Only then did Grace allow herself a hoot of laughter. “Well, we’ll be the talk of the campus, won’t we?” she said, gasping for breath. She looked at Eleanor and stopped. Eleanor lay next to her, her eyes shining. “Oh, God, Ellie, what’s wrong?”
“You’re so brave, Grace,” Eleanor said quietly.
Grace gently stroked Eleanor’s hair. “It’s easy to be brave with you, Ellie, really. You listen, darling. You care.”
“What you told me … it’s our secret, Grace. To the grave.”
“To the grave, Ellie.” Grace nodded, curling a length of Eleanor’s brittle hair around her fingertip. “And what’s your secret, Miss Dulles of Watertown?”
Eleanor sat up. “You know, all I do is work. I don’t kno
w how to chase boys or play bridge or even ride a horse, all the things the ‘beautifuls’ do in their sleep.”
“And I’m one of them? One of the ‘beautifuls’?” Grace smiled. “Don’t be fooled. I’m no popularity princess. Here …” Grace leant toward Eleanor and cupped her chin in her hands. Grace’s lips were cool and full and gentle, and the kiss delighted Eleanor. “There,” Grace said, leaning back. “That seals it.
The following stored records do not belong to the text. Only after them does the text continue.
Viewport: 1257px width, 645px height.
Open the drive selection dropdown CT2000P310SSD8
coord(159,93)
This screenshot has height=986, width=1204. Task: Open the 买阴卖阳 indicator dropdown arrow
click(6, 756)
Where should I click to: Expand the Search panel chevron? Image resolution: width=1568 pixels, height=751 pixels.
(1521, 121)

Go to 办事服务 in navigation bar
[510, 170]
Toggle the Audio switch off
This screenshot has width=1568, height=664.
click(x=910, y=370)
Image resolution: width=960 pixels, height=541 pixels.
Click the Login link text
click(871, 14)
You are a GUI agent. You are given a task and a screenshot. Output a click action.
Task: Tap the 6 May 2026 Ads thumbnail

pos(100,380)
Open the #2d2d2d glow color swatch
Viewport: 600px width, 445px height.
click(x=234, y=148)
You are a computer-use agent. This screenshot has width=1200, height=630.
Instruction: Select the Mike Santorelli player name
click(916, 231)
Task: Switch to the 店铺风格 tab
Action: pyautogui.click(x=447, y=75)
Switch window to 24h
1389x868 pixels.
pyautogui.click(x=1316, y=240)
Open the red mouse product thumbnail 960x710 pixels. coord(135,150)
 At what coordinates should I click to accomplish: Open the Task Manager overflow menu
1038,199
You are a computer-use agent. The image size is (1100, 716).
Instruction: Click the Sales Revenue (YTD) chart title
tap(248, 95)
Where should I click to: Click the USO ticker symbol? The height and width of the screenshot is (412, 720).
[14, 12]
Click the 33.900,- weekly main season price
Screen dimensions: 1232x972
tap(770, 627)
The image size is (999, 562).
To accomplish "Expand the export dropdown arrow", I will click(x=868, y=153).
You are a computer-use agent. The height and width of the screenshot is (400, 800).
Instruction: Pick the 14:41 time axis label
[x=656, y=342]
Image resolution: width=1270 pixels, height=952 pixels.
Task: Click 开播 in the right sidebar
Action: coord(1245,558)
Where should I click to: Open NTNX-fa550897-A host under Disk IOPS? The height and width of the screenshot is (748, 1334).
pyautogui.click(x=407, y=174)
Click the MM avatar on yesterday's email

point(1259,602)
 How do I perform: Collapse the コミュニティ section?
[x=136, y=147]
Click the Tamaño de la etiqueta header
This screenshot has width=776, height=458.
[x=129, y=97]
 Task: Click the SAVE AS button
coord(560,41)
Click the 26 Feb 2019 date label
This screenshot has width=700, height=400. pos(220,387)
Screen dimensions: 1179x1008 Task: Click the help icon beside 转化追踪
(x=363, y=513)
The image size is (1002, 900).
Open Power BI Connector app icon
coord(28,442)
We’re best friends. We’ll look after one another, come what may?”
“Yes,” Eleanor replied, her heart pounding. “Can I show you something?” she asked, her shyness returning in a flood.
“Ellie, don’t ask. Act. That’s the best way.”
“I’m so nervous,” she said, staring hard into Grace’s unmoving green eyes. “I just want you to know …” She slipped closer to Grace, remembering the ice-white fingers waving, seaweed in the still dark above her, and then gave herself over.
IV
SWITZERLAND
SEPTEMBER 1917
At this altitude, Eleanor could see her breath as it mingled with her brother Allen’s tobacco smoke in the bright autumn air. She swayed a little in her sensible side-laced boots as the Schilthorn cable car thumped over its iron guide wheels, floating weightlessly up the Swiss mountainside. A fortnight ago she’d left New York, aboard the SS Espagne, bound for Le Havre and the grim adventures awaiting a callow aid worker on the Western Front, impelled not a little by Grace’s groundbreaking solo trip ahead of her.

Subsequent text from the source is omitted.